After a marathon session with proponents and opponents of fluoridation, councillors voted Tuesday night not only to keep the cavity-preventing chemical in the drinking water but also not to put the question to a plebiscite.
“You can cherry-pick the studies to make your point, and statistics are easy to manipulate,” said Dr. Andrew Lynk, a Sydney pediatrician who is medical officer for the Cape Breton district health authority.
After reading studies, some of which he suggested had serious design flaws, Lynk told council he believes the best choice for cavity prevention is to continue putting fluoride in the water.
“I’m confident it has a safe and modest benefit,” he said.
Meanwhile, Marlene Cain, who has been leading the charge against the use of fluoride, suggested the fluoride found in toothpaste should be enough to prevent cavities.

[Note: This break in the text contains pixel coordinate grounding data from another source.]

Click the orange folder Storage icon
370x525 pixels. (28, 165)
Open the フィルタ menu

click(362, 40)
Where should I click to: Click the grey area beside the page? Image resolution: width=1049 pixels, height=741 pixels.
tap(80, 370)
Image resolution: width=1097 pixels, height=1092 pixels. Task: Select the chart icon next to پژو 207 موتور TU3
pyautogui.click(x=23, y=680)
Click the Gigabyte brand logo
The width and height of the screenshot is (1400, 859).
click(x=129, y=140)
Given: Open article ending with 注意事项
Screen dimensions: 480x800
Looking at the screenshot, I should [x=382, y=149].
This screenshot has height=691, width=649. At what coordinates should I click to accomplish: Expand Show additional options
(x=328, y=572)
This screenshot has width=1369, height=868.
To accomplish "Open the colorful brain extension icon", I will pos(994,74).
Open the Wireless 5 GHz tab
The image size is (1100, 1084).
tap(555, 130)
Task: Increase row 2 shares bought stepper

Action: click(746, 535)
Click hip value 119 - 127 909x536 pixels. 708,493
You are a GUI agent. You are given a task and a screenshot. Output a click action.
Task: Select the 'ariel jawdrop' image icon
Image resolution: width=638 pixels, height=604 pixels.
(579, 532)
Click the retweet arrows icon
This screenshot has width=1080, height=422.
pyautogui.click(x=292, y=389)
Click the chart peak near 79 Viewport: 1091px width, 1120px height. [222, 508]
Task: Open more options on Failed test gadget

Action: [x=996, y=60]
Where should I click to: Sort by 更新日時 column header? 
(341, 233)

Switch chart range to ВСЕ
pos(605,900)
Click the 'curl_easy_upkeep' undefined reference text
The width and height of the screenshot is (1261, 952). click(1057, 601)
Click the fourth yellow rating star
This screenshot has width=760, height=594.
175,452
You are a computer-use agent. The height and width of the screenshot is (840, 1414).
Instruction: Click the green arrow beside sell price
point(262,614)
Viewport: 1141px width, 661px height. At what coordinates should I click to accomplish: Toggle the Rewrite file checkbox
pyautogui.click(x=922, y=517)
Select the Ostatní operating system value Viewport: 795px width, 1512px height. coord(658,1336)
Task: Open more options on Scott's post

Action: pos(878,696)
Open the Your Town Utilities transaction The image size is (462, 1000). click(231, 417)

“It is an extremely toxic chemical that accumulates in bones,” she said. “It’s an industrial hazardous waste collected from the fertilizer industry and trucked up from Florida to the city, costing up to $100,000 a year.”
Rather than putting it in the drinking water, it would make more sense to use a toothpaste with fluoride, Cain said.
“We can simply brush our teeth and spit it out,” she said.
On the other hand, dentist Dr. Burton Conrod described fluoride as the No. 1 weapon in the war against cavities and he told council that if he had to choose between fluoride in the drinking water or fluoride in toothpaste, he would choose the water.
Dr. Paul Connett, professor emeritus of chemistry at St. Lawrence University in Canton, N.Y., used Skype to make his presentation to council. He and Dr. Jim Beck, professor emeritus of medical biophysics at the University of Calgary, co-authored a book called The Case Against Fluoride.
Both men outlined their concerns to councillors about the use of fluoride in drinking water. Beck, who flew in from Calgary, was recently part of a successful campaign to persuade the Alberta city to discontinue use of the chemical.
But their efforts were in vain as council didn’t have much appetite for the idea by the end of the night.
Coun. Gordon MacLeod and others took exception to remarks from fluoride opponents suggesting doctors and dentists were merely paid lackeys who support the use of fluoride without having investigated it.